Istruzioni dell'esercizio -
• a. Copia senza modifiche, dal brano sulla sentenza, la parte che si apre con le parole contenenti "Veniva, dunque, rilevata, dal" e termina con "cessazione dell’emergenza epidemiologica.".
• b. Elenca tutti i numeri scritti in cifre che compaiono nel brano sulla sentenza, riportando ciascuno una sola volta.
• c. Traduci in inglese questa frase del brano sulla sentenza: "In mancanza di riscontro da parte del lavoratore, il datore di lavoro si spingeva a sospendere unilateralmente dal servizio e dal trattamento retributivo il prestatore di lavoro, in ragione della ritenuta incompatibile frequentazione dei locali aziendali e della specifica organizzazione del lavoro con la salubrità e la sicurezza dell'ambiente lavorativo."

Brano del documento -
Nel caso affrontato nella sentenza 15 settembre 2021, n. 2316, il giudice accoglieva parzialmente il ricorso del lavoratore, confermando, come da recenti orientamenti giurisprudenziali, le misure di tutela adottate dal datore di lavoro, in ottemperanza agli obblighi di cui all’art. 2087, Cod. Civile, consistenti nel richiedere agli operatori della RSA l’adesione alla campagna di vaccinazione anti Covid-19.
In mancanza di riscontro da parte del lavoratore, il datore di lavoro si spingeva a sospendere unilateralmente dal servizio e dal trattamento retributivo il prestatore di lavoro, in ragione della ritenuta incompatibile frequentazione dei locali aziendali e della specifica organizzazione del lavoro con la salubrità e la sicurezza dell’ambiente lavorativo.
Veniva, dunque, rilevata, dal giudice di prime cure, la fattispecie della sopravvenuta impossibilità della prestazione lavorativa, risultando, il prestatore di lavoro socio-sanitario non sottoposto a vaccinazione, temporaneamente inidoneo allo svolgimento della prestazione tipica, prevedente il contatto con soggetti fragili e potenzialmente attingibili dalle gravi o fatali conseguenze dell’infezione da Covid-19. Pregiudizio che, presumibilmente, diviene perdurante sino a sottoposizione al ciclo vaccinale completo o alla cessazione dell’emergenza epidemiologica.

Voci di dati -
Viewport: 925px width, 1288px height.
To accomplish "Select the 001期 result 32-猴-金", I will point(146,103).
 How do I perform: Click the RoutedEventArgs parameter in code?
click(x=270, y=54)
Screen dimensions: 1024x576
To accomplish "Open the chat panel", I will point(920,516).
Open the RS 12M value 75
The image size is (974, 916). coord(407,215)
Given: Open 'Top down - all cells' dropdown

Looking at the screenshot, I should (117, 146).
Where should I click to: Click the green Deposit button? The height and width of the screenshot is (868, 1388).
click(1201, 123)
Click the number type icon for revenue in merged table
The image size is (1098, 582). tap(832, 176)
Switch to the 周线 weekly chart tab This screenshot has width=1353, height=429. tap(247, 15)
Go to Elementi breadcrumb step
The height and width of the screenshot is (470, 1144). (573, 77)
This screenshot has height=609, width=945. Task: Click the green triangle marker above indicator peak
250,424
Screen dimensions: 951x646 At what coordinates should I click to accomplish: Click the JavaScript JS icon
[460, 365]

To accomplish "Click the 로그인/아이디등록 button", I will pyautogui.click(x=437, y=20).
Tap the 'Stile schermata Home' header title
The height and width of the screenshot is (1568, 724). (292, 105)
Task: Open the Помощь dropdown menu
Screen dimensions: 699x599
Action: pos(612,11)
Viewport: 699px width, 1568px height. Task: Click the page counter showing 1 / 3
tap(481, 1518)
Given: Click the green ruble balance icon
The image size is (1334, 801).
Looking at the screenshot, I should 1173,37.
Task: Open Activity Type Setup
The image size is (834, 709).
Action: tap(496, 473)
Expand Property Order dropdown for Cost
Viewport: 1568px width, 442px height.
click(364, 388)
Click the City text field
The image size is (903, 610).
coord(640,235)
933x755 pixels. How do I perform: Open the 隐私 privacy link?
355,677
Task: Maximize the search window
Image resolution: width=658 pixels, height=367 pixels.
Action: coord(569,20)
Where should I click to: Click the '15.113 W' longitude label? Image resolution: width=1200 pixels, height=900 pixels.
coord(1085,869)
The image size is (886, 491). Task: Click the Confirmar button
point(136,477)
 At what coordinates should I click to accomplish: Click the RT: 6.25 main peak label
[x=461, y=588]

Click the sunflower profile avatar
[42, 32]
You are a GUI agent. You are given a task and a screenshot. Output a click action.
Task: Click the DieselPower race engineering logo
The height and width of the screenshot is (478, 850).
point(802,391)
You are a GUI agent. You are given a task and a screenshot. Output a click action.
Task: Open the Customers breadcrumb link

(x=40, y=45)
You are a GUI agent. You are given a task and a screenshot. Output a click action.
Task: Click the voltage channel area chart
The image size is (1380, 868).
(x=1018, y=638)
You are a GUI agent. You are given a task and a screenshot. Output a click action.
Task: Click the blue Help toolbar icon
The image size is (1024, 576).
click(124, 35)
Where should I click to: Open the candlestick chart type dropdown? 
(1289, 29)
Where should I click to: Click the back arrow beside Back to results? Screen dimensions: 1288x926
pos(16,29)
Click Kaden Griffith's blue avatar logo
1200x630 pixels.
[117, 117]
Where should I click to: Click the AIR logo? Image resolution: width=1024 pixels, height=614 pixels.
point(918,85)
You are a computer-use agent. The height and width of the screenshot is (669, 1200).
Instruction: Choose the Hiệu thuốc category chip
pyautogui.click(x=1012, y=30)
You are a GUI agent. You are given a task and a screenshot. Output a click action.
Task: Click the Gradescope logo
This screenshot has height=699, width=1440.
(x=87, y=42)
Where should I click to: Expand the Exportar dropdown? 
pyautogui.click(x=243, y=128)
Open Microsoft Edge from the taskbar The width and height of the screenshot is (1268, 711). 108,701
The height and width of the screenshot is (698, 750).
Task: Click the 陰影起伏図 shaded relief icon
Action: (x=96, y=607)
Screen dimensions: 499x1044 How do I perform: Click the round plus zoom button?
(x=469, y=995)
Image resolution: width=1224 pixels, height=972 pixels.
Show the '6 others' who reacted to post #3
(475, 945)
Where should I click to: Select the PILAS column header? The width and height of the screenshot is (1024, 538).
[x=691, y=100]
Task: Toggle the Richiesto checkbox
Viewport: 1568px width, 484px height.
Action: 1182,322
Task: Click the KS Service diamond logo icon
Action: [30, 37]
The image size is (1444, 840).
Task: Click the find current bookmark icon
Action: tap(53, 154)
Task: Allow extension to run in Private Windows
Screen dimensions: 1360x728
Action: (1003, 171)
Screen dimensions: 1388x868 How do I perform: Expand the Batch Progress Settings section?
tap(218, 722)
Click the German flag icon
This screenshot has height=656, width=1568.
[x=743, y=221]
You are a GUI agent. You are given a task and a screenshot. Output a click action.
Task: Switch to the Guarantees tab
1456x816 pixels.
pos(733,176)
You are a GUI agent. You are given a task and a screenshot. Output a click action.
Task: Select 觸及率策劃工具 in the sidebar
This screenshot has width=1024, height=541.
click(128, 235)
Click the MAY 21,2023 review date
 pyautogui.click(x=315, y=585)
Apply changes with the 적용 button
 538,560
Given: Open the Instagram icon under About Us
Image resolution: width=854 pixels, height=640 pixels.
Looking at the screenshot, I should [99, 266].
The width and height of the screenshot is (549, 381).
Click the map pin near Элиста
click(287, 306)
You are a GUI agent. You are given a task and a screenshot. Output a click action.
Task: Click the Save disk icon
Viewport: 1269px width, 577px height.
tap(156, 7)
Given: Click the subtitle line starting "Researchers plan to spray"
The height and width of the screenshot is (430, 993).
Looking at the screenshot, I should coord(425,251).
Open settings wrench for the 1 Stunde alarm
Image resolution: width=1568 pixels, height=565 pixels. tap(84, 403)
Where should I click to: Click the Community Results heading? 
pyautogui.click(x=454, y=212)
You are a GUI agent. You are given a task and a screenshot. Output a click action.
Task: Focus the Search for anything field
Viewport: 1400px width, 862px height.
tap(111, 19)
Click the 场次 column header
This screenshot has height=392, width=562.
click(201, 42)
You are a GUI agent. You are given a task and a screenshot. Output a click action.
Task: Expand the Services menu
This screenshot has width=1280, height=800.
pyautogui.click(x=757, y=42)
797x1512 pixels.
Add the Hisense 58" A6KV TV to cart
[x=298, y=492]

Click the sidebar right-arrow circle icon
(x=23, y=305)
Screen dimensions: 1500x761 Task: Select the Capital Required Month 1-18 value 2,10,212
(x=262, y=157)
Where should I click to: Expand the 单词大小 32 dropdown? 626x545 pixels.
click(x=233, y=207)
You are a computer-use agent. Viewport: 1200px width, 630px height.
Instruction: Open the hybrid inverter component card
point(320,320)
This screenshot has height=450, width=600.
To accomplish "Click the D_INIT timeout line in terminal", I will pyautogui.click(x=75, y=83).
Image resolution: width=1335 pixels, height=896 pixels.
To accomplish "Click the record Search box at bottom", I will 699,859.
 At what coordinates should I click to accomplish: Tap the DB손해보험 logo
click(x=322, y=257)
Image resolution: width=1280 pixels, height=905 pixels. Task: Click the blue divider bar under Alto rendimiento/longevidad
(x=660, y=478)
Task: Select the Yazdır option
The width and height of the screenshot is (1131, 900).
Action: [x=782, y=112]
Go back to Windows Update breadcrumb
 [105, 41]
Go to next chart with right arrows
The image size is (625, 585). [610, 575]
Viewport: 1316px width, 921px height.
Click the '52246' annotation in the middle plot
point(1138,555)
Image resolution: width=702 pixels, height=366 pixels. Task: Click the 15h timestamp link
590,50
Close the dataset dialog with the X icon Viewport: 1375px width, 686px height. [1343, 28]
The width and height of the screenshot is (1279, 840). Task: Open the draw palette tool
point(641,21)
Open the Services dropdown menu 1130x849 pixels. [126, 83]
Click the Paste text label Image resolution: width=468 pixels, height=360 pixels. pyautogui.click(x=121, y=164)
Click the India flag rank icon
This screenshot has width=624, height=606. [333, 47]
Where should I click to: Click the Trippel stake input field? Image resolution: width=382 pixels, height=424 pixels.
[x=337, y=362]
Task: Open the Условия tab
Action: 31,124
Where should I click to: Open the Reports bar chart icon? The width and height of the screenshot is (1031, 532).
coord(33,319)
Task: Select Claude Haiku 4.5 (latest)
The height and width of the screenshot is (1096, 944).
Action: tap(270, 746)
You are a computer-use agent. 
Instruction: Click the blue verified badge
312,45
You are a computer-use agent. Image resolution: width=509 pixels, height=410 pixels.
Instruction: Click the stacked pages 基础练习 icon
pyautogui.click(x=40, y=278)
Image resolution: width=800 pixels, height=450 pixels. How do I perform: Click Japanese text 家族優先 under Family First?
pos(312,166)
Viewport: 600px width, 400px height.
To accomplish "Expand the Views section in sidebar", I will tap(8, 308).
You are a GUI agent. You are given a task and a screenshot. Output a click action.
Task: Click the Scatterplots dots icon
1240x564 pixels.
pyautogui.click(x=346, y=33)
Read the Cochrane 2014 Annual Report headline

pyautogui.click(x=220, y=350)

Soluzioni -
• a.
Veniva, dunque, rilevata, dal giudice di prime cure, la fattispecie della sopravvenuta impossibilità della prestazione lavorativa, risultando, il prestatore di lavoro socio-sanitario non sottoposto a vaccinazione, temporaneamente inidoneo allo svolgimento della prestazione tipica, prevedente il contatto con soggetti fragili e potenzialmente attingibili dalle gravi o fatali conseguenze dell’infezione da Covid-19. Pregiudizio che, presumibilmente, diviene perdurante sino a sottoposizione al ciclo vaccinale completo o alla cessazione dell’emergenza epidemiologica.

• b. 15, 2021, 2316, 2087, 19

• c. In the absence of a response from the worker, the employer went so far as to unilaterally suspend the employee from service and from pay, on the grounds that presence on company premises and the specific organization of work were deemed incompatible with the healthiness and safety of the work environment.